German bonds were little changed as fixed-income traders prepared for a monetary-policy decision from the European Central Bank amid speculation officials will boost stimulus measures to support the euro-area economy.
Bonds across the region surged last week, pushing yields to record lows, as ECB President Mario Draghi fueled bets on asset purchases by saying in an Aug. 22 speech officials were “ready to adjust our policy stance further.” Governments are benefiting from the rally as they lock in lower borrowing costs, with Spain and France set to sell a combined 12 billion euros ($15.8 billion) of debt today. The prospects for ECB action have also sent money-market rates to record lows.

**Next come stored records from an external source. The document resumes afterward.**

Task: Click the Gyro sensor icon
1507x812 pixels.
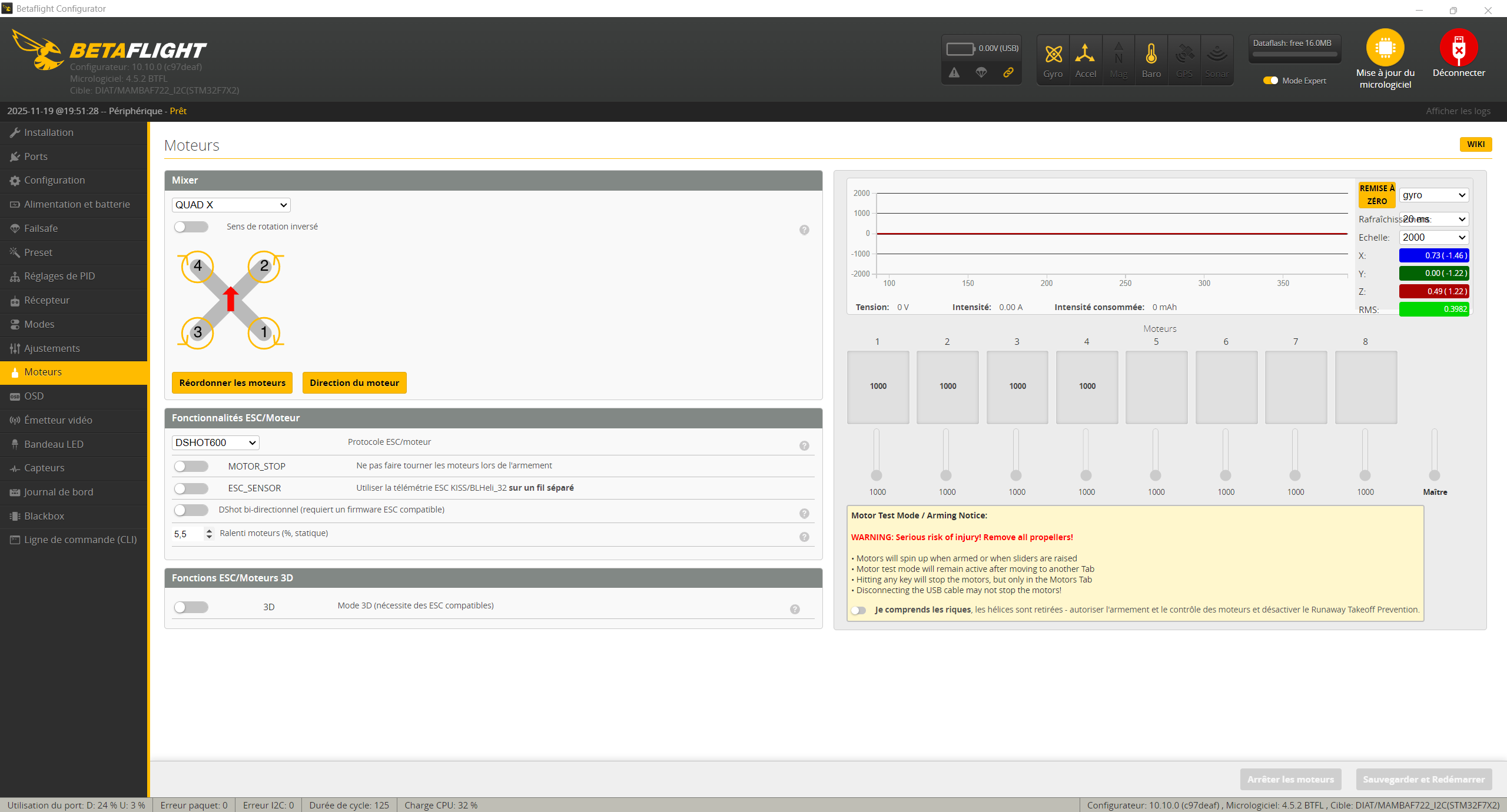Action: [1053, 54]
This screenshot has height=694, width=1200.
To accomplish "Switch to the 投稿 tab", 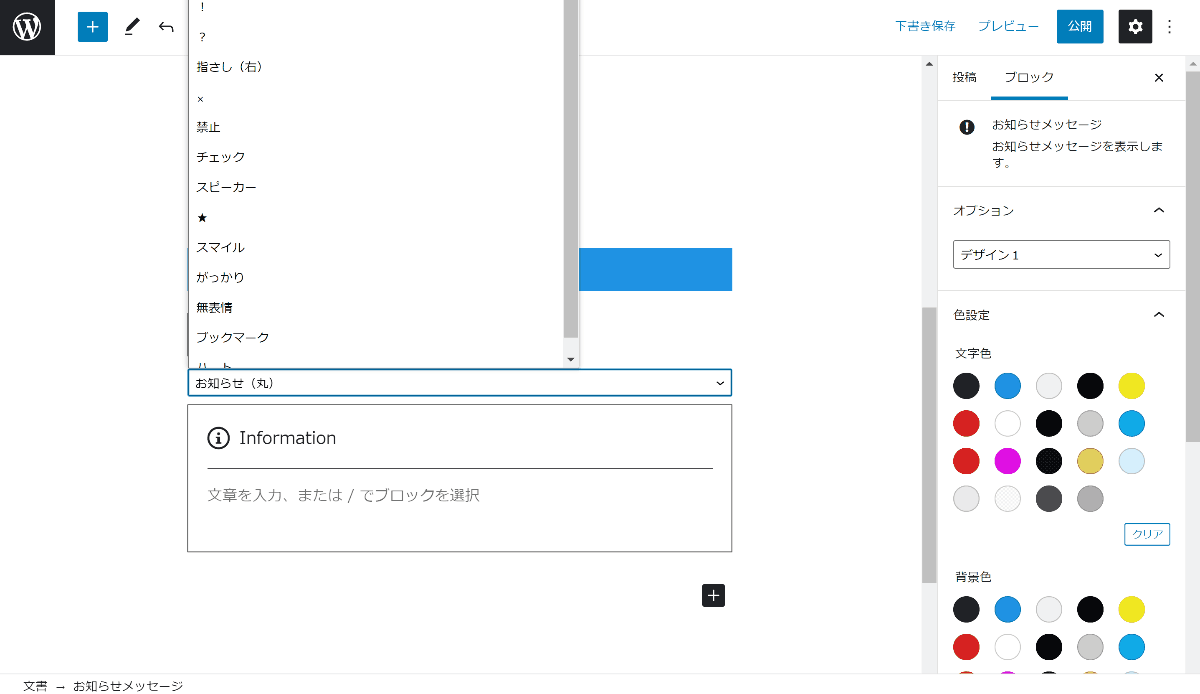I will (x=964, y=78).
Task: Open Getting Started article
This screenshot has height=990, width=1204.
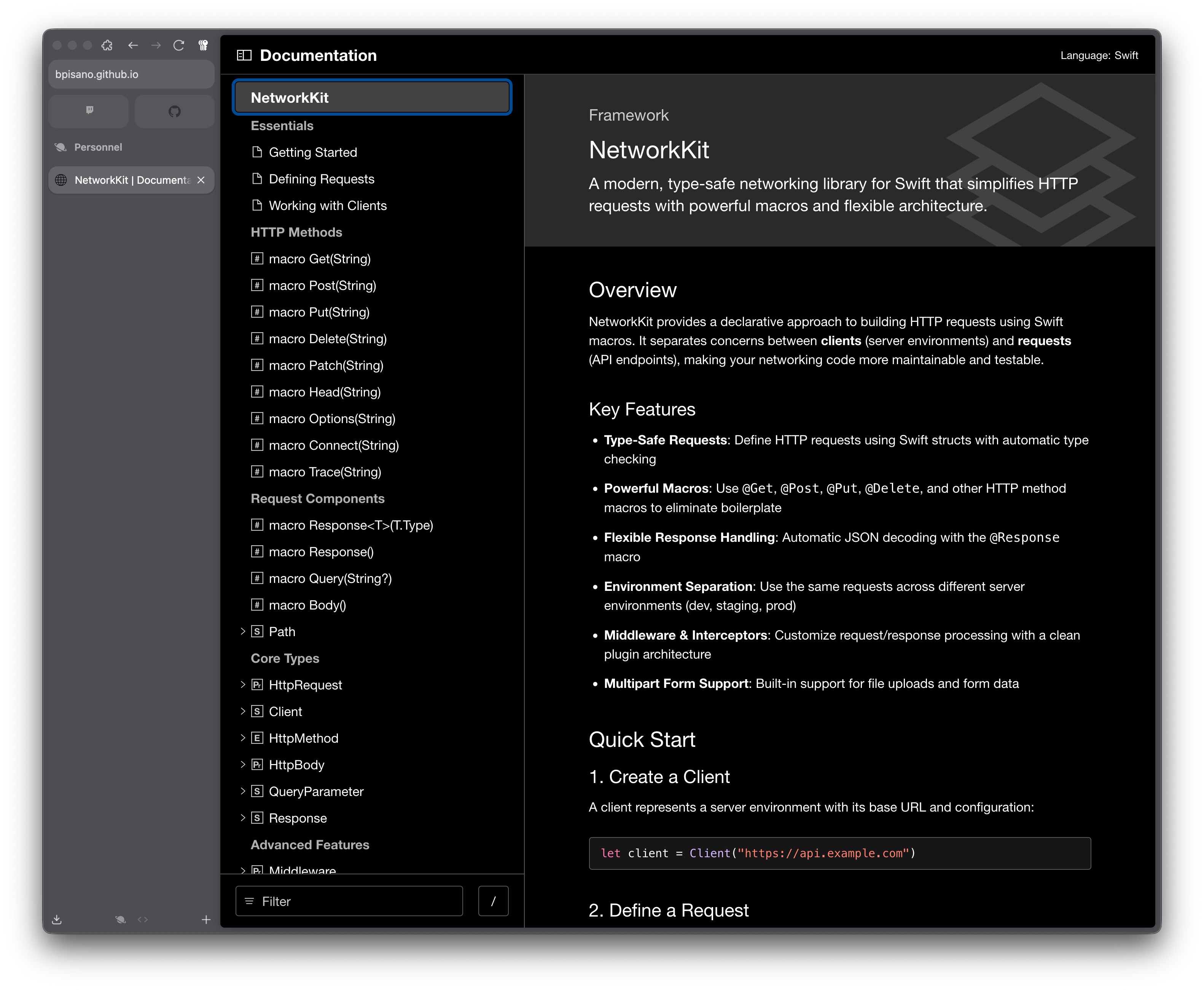Action: pos(312,152)
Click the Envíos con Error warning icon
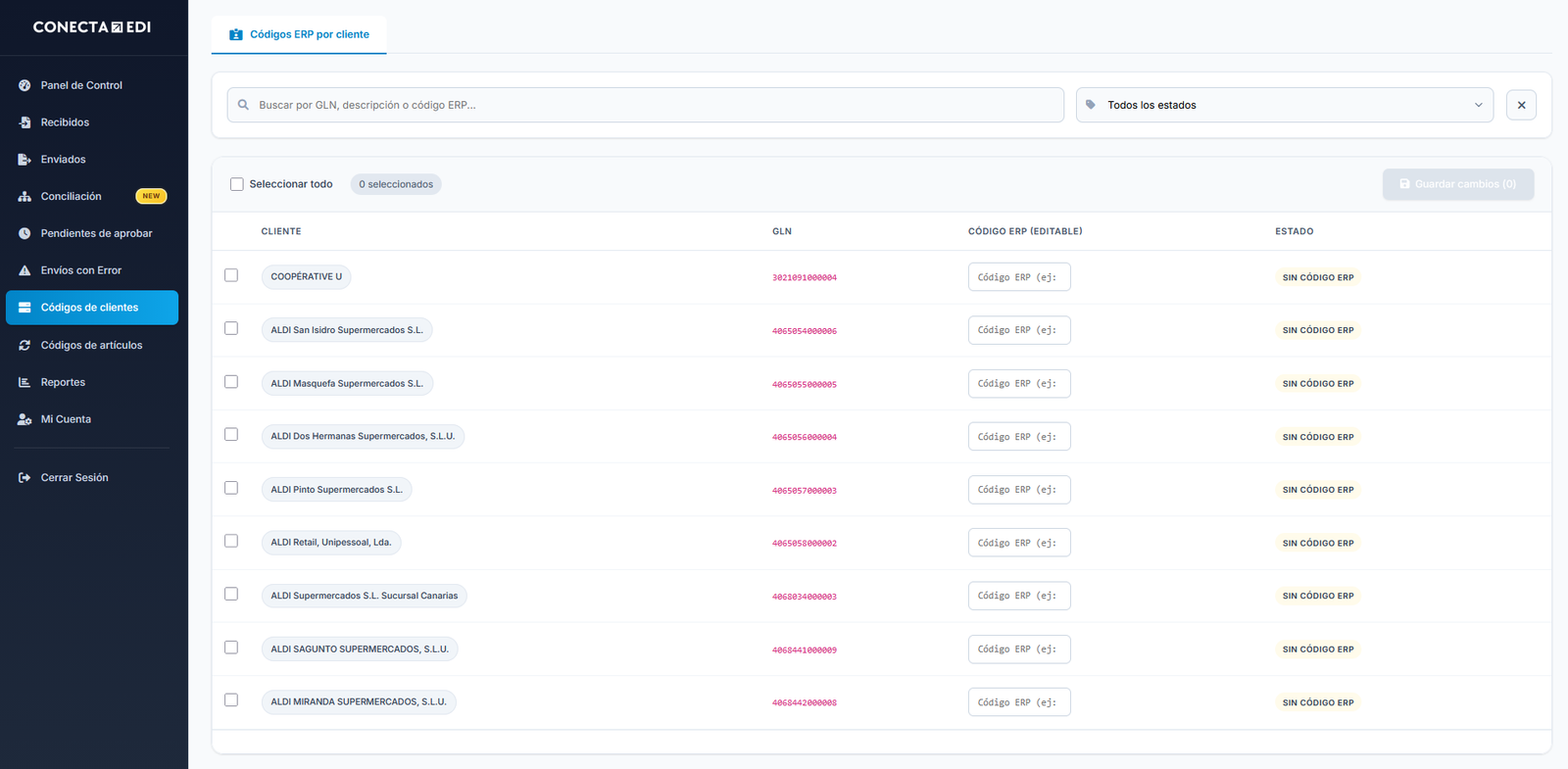The image size is (1568, 769). point(24,270)
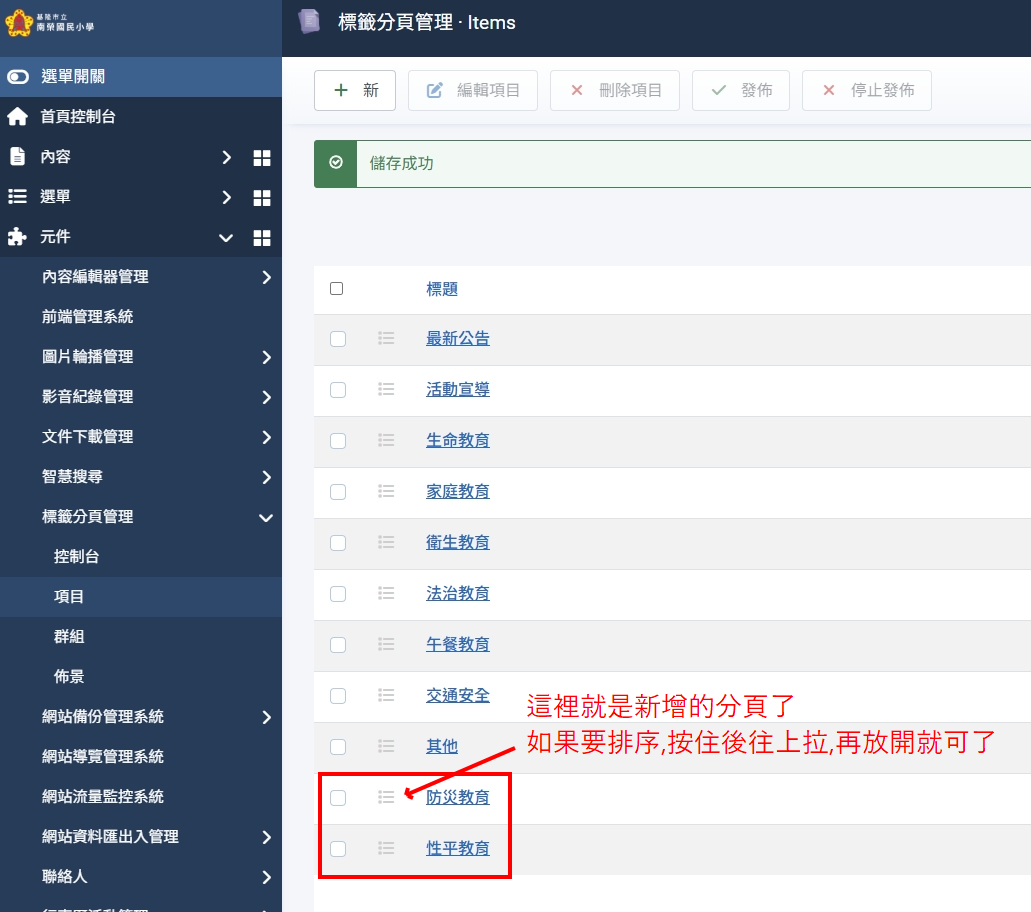Image resolution: width=1031 pixels, height=912 pixels.
Task: Check the select-all checkbox in header row
Action: [337, 289]
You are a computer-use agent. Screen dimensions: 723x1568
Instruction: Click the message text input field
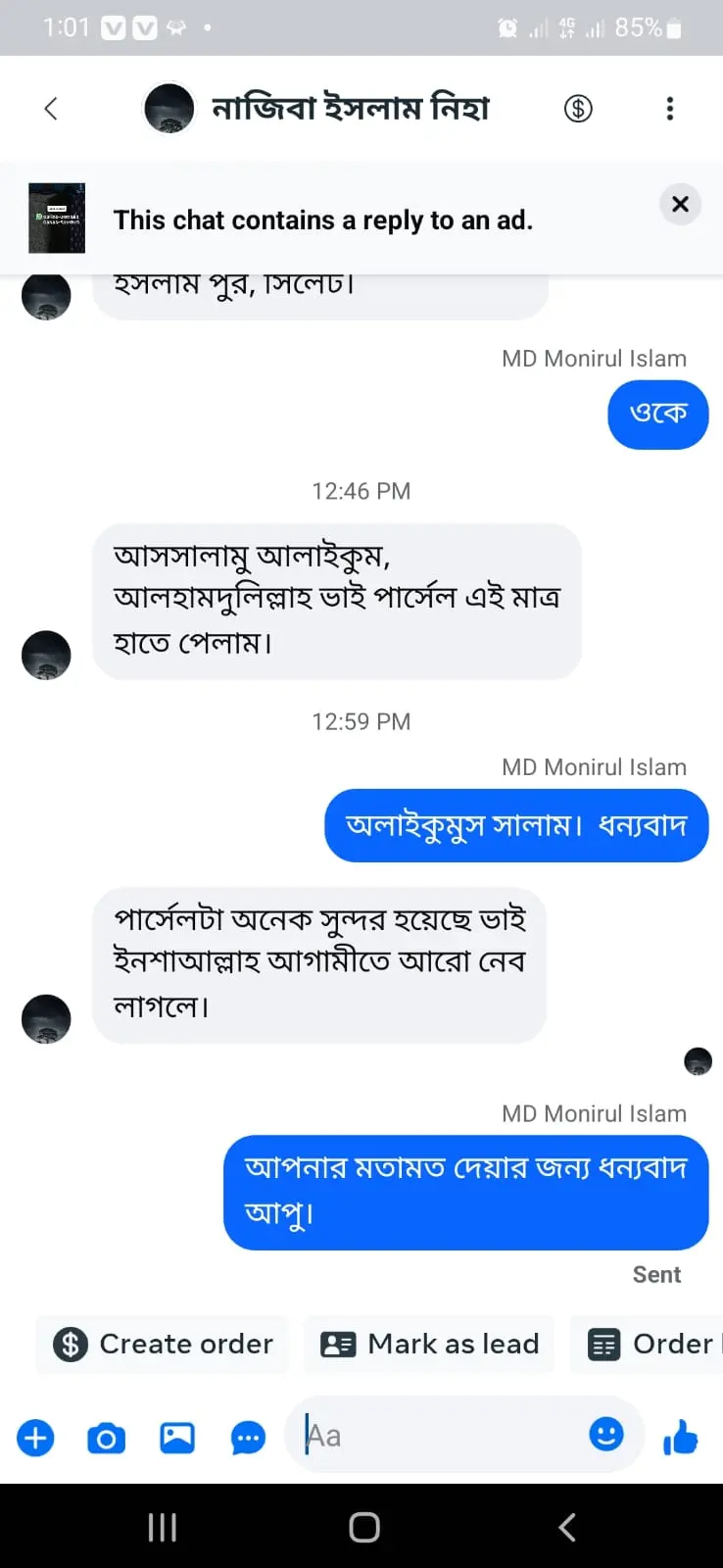441,1436
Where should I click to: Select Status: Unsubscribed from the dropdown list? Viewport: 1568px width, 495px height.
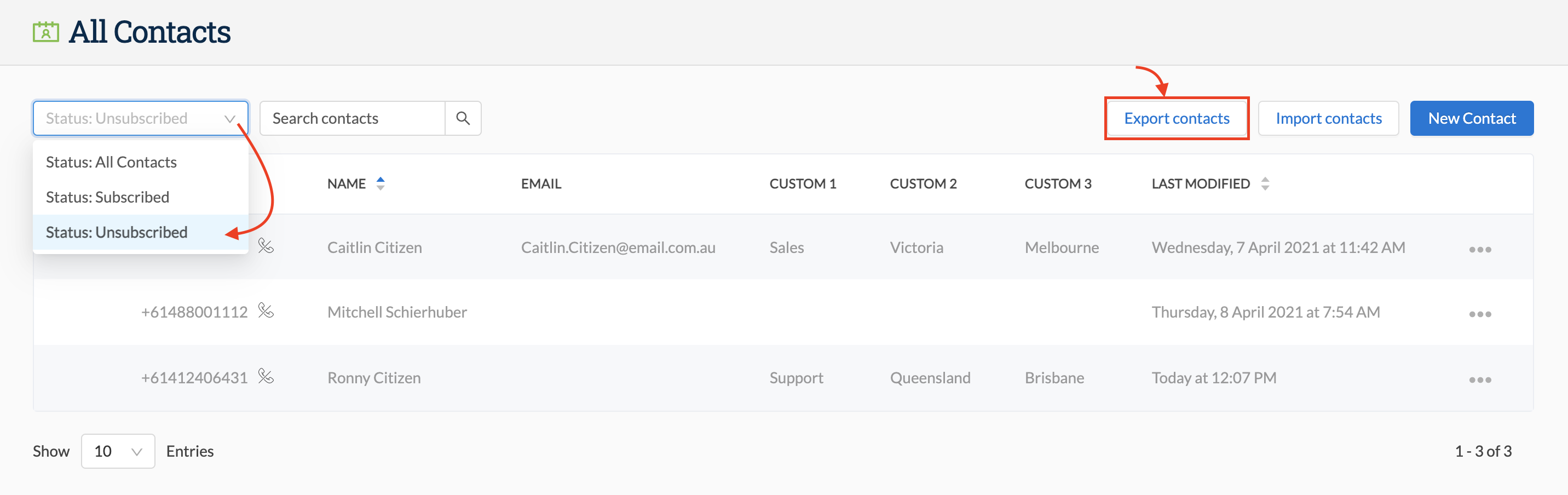116,232
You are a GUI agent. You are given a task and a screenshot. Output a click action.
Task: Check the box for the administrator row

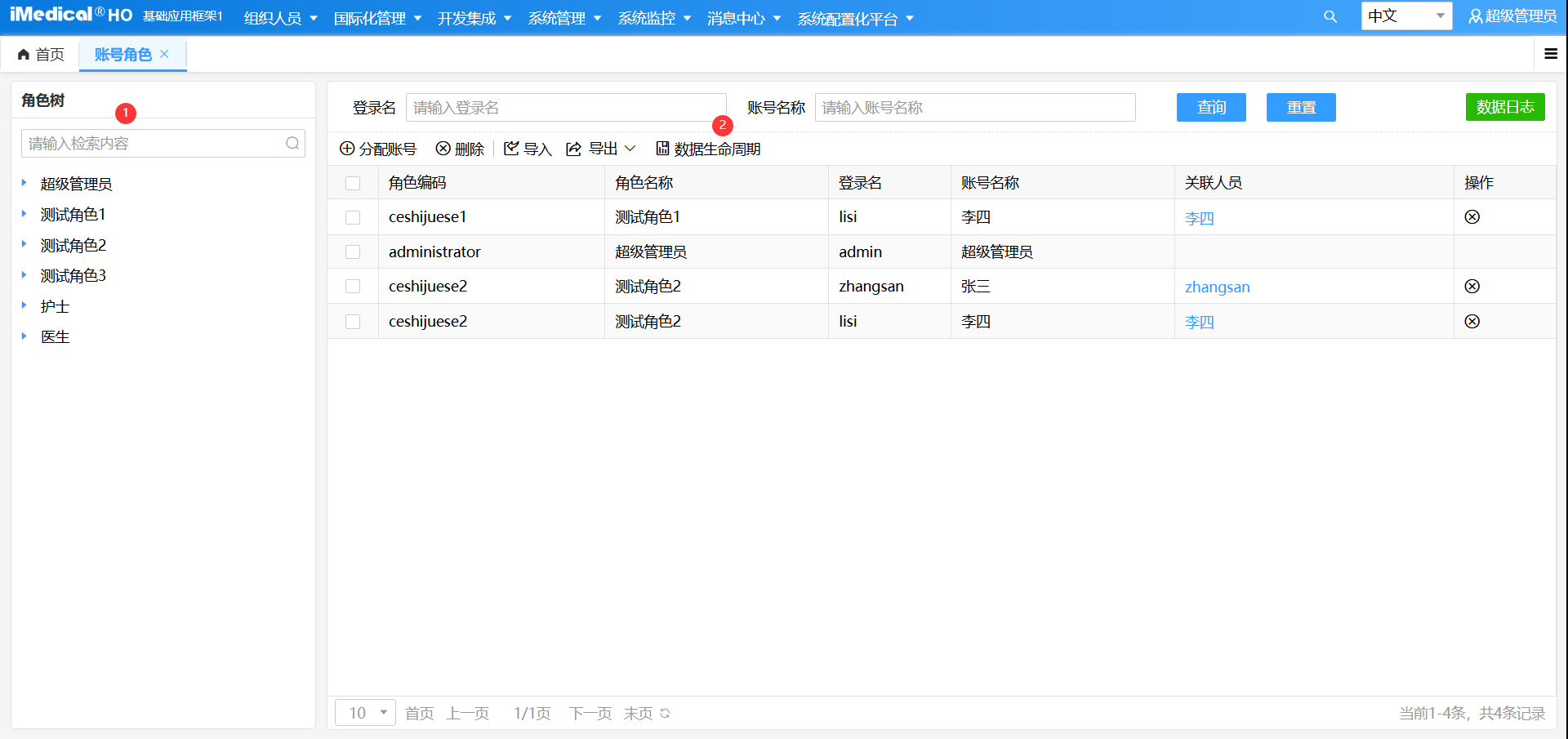[353, 252]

“The market is expecting some degree of action, or at least verbal support, given Draghi’s dovish shift at Jackson Hole,” said Richard McGuire, head of rates strategy at Rabobank International in London, referring to his speech last month. “If we didn’t get anything, if the ECB dug its heels in, then that would result in disappointment which would initially see higher core yields led by the longer end of the curve.”
A yield curve is a chart of rates on securities of varying maturities.
German 10-year yields were at 0.95 percent as of 7:21 a.m. London time. The price of the 1.5 percent bund due May 2024 was 105.095 percent of face value.
Bonds rallied after Draghi’s pledge last month to use “all the available instruments needed to ensure price stability.” The average yield to maturity on euro-area government securities dropped to 1.045 percent on Aug. 27, the lowest since at least 1994, according to Bank of America Merrill Lynch indexes.
Europe is struggling to avoid a lost decade, after a debt crisis sent yields including those in Italy, Spain, Greece and Portugal surging in 2011 and 2012, threatening to splinter the currency bloc.
The euro area’s annual inflation slowed to 0.3 percent in August, increasing pressure on the ECB to take action. The central bank’s inflation target is just under 2 percent. Inflation expectations as measured by the so-called five-year, five-year forward break-even rate were at 2 percent today, down from 2.22 percent at the end of 2013.
Six economists in a Bloomberg News survey predict the ECB will cut its key rate today while the remaining 51 forecast no change.
Money markets show investors are predicting interest rates will remain low for an extended period.
The euro overnight index average, or Eonia, which measures the cost of lending between euro-area banks, fell to a record minus 0.013 percent on Sept. 1 after turning negative for the first time last week. It was set at minus 0.006 percent yesterday. Three-month Eonia swaps dropped to the the least since at least 1999 on Sept. 2 and rates out to two years are negative.
The cost of swapping euro funding streams for those in dollars slid to the lowest since August 2013 on Sept. 1, closing-market data compiled by Bloomberg showed. The one-year euro-dollar cross-currency basis swap was about 14 basis points below the euro interbank offered rate, showing traders are paying a premium to exchange euro-based cash flows for those in dollars.
The ECB will publish its rate decision at 12:45 p.m. London time and Draghi will speak at a press conference 45 minutes later in Frankfurt.
Spain plans to auction 10- and 30-year bonds today. The nation last sold debt maturing in 2024 on Aug. 7 at a record-low average yield of 2.686 percent. France will offer bonds due in 2024, 2030 and 2045.
Euro-area government securities returned 9.7 percent this year through yesterday, Bloomberg World Bond Indexes show. Spain’s have earned 13 percent, France’s 8.4 percent and Germany’s 6.9 percent.